Dos semanas más tarde, la tarea que durante largos meses le ha estimulado a respirar ha llegado a su fin. Los colores de la paleta han saltado a la tela como por una magia macabra. La realidad de sus facciones es tal que la pintura llena de vida el lúgubre estudio. Se acerca al óleo y tímidamente acaricia por última vez su rostro, que le devuelve una mirada de tierna tristeza. Un amor imposible, dos realidades opuestas que jamás se encontrarán. Arrastrando los pies, pero con decisión, abre la ventana y se deja caer; sangre y óleo se mezclan sobre el pavimento.

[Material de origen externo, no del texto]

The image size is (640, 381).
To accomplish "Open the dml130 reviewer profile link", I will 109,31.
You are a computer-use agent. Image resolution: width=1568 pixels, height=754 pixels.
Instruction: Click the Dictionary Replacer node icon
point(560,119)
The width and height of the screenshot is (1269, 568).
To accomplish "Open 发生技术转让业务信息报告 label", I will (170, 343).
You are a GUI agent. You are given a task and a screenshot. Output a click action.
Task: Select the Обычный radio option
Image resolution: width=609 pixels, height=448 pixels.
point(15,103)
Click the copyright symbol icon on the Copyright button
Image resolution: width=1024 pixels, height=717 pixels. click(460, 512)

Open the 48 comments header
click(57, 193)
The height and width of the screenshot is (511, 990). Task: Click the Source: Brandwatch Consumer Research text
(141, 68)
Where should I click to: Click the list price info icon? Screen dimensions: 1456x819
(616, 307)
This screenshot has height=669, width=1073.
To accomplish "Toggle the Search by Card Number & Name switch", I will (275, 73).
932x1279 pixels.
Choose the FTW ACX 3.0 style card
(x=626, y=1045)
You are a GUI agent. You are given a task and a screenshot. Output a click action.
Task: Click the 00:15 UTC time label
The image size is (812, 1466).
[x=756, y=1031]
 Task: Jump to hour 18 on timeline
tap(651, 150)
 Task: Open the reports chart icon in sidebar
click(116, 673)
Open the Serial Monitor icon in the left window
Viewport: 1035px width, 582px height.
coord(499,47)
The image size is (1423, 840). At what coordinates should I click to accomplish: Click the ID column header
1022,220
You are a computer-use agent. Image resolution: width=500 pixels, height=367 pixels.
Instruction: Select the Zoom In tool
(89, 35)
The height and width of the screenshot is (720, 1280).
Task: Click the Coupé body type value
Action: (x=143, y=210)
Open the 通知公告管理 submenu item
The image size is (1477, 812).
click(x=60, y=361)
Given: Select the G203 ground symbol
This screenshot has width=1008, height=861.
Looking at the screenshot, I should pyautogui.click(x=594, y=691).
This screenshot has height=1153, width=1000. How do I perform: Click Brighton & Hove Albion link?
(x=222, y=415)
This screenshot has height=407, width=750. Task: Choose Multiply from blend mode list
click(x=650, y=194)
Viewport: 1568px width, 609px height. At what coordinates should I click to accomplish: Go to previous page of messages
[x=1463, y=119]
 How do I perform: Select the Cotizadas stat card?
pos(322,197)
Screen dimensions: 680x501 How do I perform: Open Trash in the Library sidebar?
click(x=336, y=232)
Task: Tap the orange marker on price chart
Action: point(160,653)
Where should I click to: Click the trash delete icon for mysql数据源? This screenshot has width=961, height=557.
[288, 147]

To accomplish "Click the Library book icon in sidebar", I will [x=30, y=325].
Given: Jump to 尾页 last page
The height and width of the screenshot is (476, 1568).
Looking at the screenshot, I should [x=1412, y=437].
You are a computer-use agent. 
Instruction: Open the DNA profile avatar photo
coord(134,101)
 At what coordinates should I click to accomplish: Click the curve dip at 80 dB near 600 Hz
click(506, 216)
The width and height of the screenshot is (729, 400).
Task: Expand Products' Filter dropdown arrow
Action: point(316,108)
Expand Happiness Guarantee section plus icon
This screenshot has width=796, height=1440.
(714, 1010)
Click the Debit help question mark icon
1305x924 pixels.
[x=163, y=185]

En la oscuridad del sótano, junto a otras obras desahuciadas a la luz, arrinconadas junto al acumulado polvo de la indiferencia, el cuadro dormita. Pero el rictus de la mujer ha cambiado. A su alrededor, una neblina gris se revuelve sobre sí misma, parece cobrar vida.
El tiempo, hambriento como termitas, invade los meses. Sus senos parecen ahora más abultados, sus labios, más prominentes, la trama del lienzo se difumina y la textura de la piel del vientre se tersa, aumentando de tamaño día a día.
Sus gestos de dolor son ahora estremecedores y un grito desgarrador estalla en la noche. Las ratas huyen aterrorizadas, un miedo ancestral golpea su instinto de supervivencia. Cuando rompe aguas, un cuajarón de pintura, esencia de trementina y aglutinantes cae al suelo junto al terrorífico ser. El cuerpo del engendro palpita como si infinitos pequeños corazones insuflaran sangre por todo su amorfo organismo, solo el colorido dulcifica ínfimamente su aspecto. Sus ojos inquietos supuran odio. Zigzagueando, se pierde en la oscuridad dejando un rastro arcoíris, pronto necesitará alimento. La mujer, huésped de la aberración, es ahora una mezcolanza de colores y tramas inconexas, una imagen abstracta de desolación.
En una pequeña habitación del barrio de Montmartre, un joven pintor duerme plácidamente, anhela la fama, exponer en el Louvre. El ser gelatinoso trepa por el lecho y se abre paso por sus fosas nasales buscando su cerebro, sus sueños.